After the third ring, he’s wholly expecting it to go to voicemail, preparing himself both to hear his father’s voice instruct him to leave a message after the beep _and_  for the letdown that will inevitably come when he doesn’t try to get back to him. To his surprise, he picks up.

His voice sounds far away and confused when he asks, “Alex?”

Something flips in Alexander’s stomach then. His father is the only one who still clings to his childhood nickname; he’s the only one who hasn’t graduated to the more appropriate full-length version, and for some reason, that’s strangely meaningful. It’s like it keeps them frozen in time together, Alexander destined to remain a ten-year-old boy forever, wondering desperately why his father has vanished without a trace and when he’s coming back for him.

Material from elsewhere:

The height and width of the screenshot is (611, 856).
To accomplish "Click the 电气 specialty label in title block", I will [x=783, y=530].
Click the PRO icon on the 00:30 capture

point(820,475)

“Hi, Dad. I just got out of class, so I just thought I would call and see how you’re doing.”

Even he knows that he sounds awkward and stilted, all of his normal eloquence disappeared into the void, and as the conversation progresses, covering everything from school to his older brother to the approaching possibility of an internship to whether or not he’s making friends, he can feel it get increasingly uncomfortable on both ends. This is how their calls  _always_  go, and, deep down, he knows that it’s wrong to keep forcing something that’s not there until one of them—his father, usually—has the prudence to hang up. And yet, he keeps doing it. He keeps trying.

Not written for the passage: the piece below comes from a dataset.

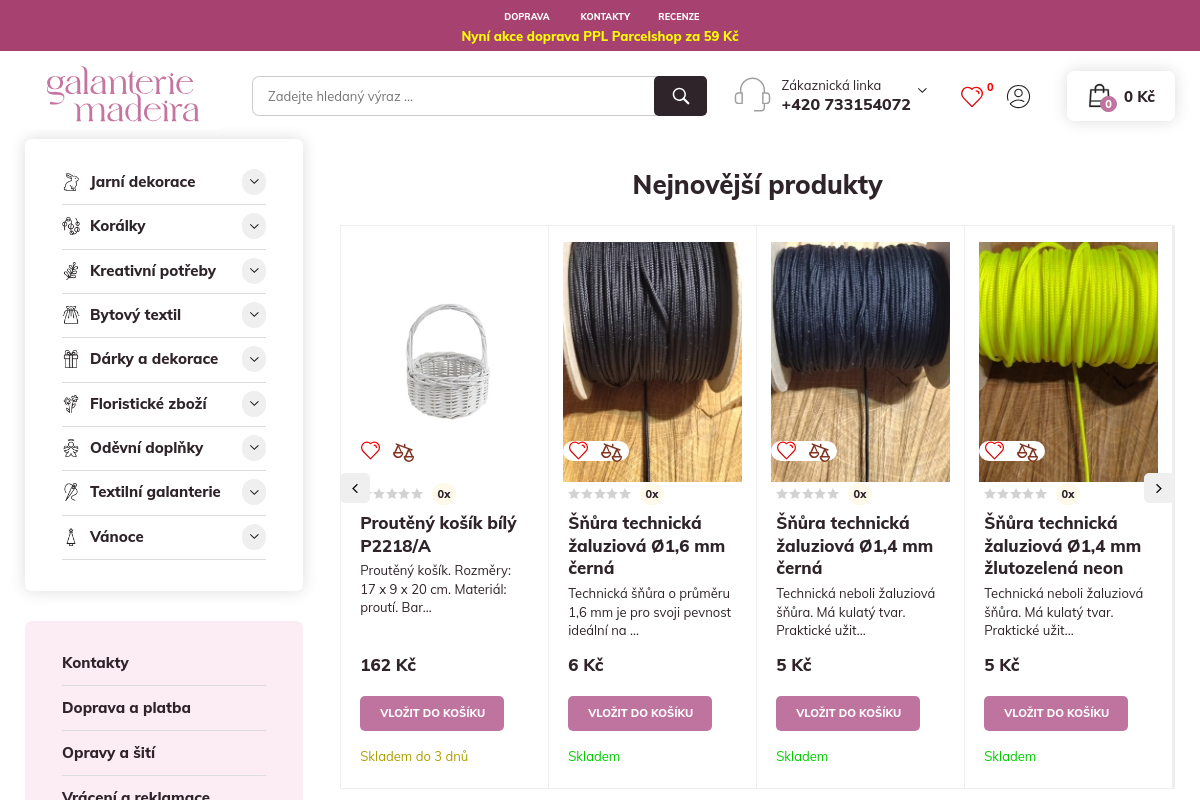The width and height of the screenshot is (1200, 800).
Task: Expand the Textilní galanterie category
Action: [254, 492]
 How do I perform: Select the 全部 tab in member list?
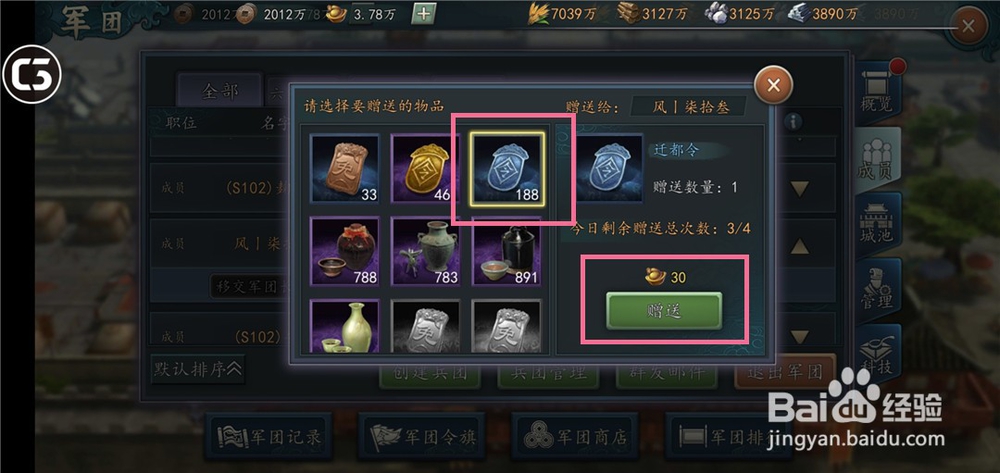coord(220,91)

He’s almost to the corner of Amsterdam and 123rd when it happens, and it hurts even though there’s a part of him that’s been waiting for it the entire phone call. His father breathes out a sigh and, with no apparent intent to apologize on the horizon, says, “Alright, Alex. Well, I better get goi—”

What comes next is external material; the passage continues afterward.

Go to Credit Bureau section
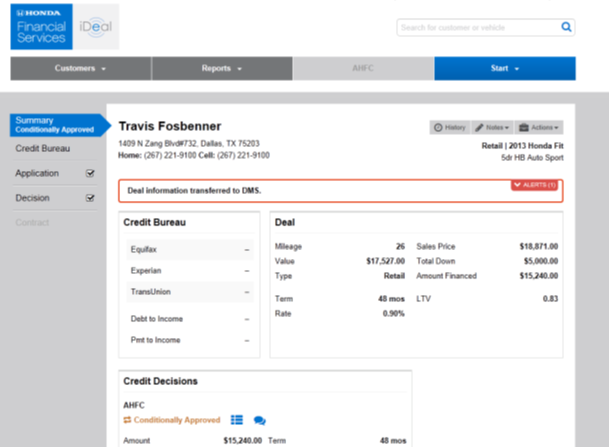Screen dimensions: 609x447 click(42, 148)
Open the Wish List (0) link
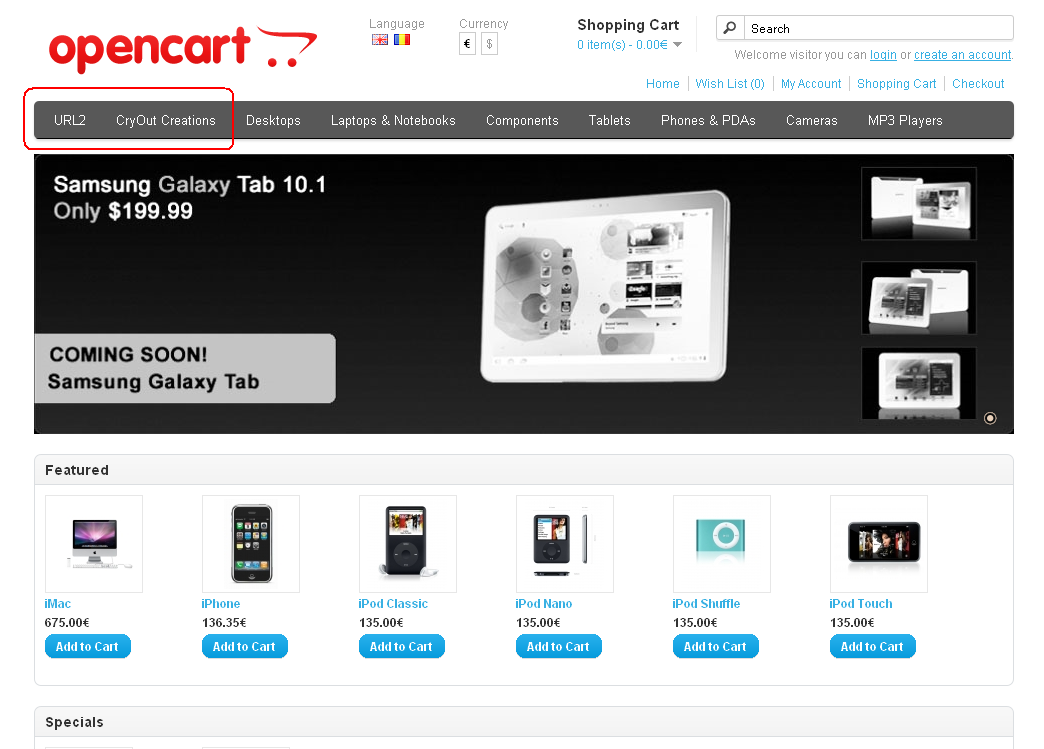 [x=730, y=83]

“Do you have to?” Alexander interrupts. He doesn’t allow his father the time to deny him, because after a brief moment, he adds, all in one drawn-out breath, “Can you try to make it to New York for Christmas? I know it’s super short notice, and Florida is pretty far, but—”

“I don’t know, Alex.”

Without acknowledging that his father has said anything at all, he plows ahead: “—but the city’s supposed to be beautiful at Christmastime, and James still lives in Florida, too, you could just swing by Miami and bring him, and—”

“ _Alex_.” His voice has a harsh edge to it now, steely and severe and altogether unkind, and it quiets Alexander immediately. He hates that his father has that kind of power over him, that he’s able to  _silence_  him with a single, sharp word.

“Sorry.”

No warmth has returned to his voice when he says, “I’ll think about it, okay?”

“Oka—” There’s a quiet click before he has a chance to tell him goodbye, then dead air. Just like that, Alexander can feel his stomach twisting up into knots. He stows his phone in his messenger bag, where it’s lost almost immediately among his papers and books and pens and laptop, and keeps his eyes trained to the ground as he ducks into a tiny pizza parlor. It’s charming in a familiar way; most days, this is where he receives his midday meal. He knows the red-and-white checkered table cloths better than he knows that back of his own hand, and whenever he sees the large Italian flag splayed on the wall, he fondly remembers the picture of himself he took in front of it on his first day in New York City.

Tears are pricking at his eyes as the door swings shut behind him, but he does his best to blink them away before anyone inside can see. Any approximation of privacy is hard to come by in the city that never sleeps, but Alexander is determined not to let anyone catch him crying.

There are only two other groups of customers—a trio of young men and two teenage girls—standing at the register, and he falls in line behind them quickly, praying that they won’t take too long to order. He’s just desperate to eat and to get home, where he can forget that the last few seconds of the embarrassing phone call with his father ever happened at all.

* * *

_Miami, Florida, the United States of America, August of 1948_

It’s almost midnight, and there’s no breeze. The night air is warm and humid on Alex’s face, and his eyes are squeezed shut so tightly that they sting, colors that look a little bit like fireworks exploding behind his lids, moving and dancing and bursting until they fade into blackness. When he opens them, after what feels like a century of waiting in complete and unalterable stillness, James is shouting at him.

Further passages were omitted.